INSTRUCTION
Reproduce, character for character, the lines below that begin at the line containing "Describe the element at coordinates (417, 72)" and stop after the line containing "so click(824, 140).".

---------- MATERIAL FOR THE TASK

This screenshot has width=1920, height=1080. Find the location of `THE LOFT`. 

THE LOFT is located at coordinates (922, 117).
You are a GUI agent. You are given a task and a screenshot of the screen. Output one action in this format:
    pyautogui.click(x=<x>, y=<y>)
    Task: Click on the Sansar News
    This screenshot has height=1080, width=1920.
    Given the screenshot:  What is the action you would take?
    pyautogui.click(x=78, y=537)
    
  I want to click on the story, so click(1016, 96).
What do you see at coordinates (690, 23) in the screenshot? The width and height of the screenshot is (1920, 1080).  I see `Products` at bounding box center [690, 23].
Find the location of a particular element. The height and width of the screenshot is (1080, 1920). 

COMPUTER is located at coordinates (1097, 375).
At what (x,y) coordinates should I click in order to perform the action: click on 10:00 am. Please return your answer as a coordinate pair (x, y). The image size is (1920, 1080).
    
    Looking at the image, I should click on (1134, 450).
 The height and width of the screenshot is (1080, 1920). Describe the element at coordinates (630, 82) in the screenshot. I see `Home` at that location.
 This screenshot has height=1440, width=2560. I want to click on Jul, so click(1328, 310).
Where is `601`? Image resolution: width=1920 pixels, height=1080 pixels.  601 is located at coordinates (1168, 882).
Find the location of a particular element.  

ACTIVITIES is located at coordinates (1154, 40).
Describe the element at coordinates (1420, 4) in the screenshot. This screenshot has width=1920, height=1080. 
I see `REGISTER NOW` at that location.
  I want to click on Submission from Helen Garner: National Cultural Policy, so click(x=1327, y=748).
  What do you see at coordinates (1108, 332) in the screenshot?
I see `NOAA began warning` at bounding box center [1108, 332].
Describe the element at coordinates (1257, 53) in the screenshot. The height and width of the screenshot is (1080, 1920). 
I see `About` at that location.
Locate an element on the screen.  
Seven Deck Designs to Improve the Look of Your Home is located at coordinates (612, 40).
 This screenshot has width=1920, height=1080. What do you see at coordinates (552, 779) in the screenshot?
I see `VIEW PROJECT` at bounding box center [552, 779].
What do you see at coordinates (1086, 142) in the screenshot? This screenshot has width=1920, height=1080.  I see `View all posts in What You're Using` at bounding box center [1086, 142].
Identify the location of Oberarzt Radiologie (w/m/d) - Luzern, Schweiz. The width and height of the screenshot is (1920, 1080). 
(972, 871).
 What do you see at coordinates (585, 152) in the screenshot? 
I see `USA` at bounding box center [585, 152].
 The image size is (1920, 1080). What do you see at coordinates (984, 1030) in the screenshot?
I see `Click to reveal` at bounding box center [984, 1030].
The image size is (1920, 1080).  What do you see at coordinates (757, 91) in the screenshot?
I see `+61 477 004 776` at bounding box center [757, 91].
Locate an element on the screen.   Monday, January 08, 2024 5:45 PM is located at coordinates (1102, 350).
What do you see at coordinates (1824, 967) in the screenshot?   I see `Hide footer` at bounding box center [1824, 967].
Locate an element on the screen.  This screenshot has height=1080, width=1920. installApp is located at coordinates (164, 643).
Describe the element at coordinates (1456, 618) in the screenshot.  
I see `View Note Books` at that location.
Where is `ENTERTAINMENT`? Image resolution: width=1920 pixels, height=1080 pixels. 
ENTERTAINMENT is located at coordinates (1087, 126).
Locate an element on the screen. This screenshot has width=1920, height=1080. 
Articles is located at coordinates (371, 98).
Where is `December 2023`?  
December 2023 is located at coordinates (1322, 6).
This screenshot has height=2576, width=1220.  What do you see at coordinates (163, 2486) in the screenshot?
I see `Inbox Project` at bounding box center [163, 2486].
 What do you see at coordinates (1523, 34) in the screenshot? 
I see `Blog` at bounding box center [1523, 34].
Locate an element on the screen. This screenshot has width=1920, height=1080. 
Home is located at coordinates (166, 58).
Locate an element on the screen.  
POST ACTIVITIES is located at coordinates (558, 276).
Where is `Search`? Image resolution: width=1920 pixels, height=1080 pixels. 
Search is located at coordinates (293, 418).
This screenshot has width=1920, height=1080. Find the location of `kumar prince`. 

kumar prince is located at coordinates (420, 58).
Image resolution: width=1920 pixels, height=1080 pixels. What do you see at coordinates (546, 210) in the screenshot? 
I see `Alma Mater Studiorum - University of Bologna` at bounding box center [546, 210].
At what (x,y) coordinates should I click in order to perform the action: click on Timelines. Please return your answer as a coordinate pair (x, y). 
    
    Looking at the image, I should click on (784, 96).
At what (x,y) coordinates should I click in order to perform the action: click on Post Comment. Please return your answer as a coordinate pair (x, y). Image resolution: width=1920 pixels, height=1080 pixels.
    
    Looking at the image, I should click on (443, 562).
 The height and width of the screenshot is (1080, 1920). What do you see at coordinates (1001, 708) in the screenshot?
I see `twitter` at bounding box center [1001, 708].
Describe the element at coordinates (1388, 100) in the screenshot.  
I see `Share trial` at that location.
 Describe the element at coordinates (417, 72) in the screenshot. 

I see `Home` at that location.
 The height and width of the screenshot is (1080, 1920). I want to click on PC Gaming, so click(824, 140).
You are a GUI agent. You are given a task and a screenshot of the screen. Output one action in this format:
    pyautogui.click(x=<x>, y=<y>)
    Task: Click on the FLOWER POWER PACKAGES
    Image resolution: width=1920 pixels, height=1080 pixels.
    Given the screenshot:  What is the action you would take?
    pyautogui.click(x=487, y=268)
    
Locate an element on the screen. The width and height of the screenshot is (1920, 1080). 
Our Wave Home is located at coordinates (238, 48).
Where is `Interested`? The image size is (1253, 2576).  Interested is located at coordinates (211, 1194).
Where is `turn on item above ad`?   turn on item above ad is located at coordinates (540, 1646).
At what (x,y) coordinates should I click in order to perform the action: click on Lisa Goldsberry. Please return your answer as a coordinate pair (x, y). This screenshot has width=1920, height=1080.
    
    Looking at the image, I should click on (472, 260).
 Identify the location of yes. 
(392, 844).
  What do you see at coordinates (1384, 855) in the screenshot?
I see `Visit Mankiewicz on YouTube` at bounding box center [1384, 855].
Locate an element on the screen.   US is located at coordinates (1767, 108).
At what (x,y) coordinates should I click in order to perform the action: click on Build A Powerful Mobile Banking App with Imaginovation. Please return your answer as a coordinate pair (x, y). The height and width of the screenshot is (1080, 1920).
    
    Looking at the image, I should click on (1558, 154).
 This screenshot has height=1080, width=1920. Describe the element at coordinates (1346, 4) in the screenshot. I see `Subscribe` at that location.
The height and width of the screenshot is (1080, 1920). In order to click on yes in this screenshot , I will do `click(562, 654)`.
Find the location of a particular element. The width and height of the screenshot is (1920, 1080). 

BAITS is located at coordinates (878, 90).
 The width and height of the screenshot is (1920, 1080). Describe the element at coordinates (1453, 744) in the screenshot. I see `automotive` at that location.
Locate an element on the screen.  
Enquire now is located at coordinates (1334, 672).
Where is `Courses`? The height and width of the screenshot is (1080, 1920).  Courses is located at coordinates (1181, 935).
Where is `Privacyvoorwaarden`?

--------------------

SOLVED PROBLEM
 Describe the element at coordinates (417, 72) in the screenshot. 

I see `Home` at that location.
 The height and width of the screenshot is (1080, 1920). I want to click on PC Gaming, so click(824, 140).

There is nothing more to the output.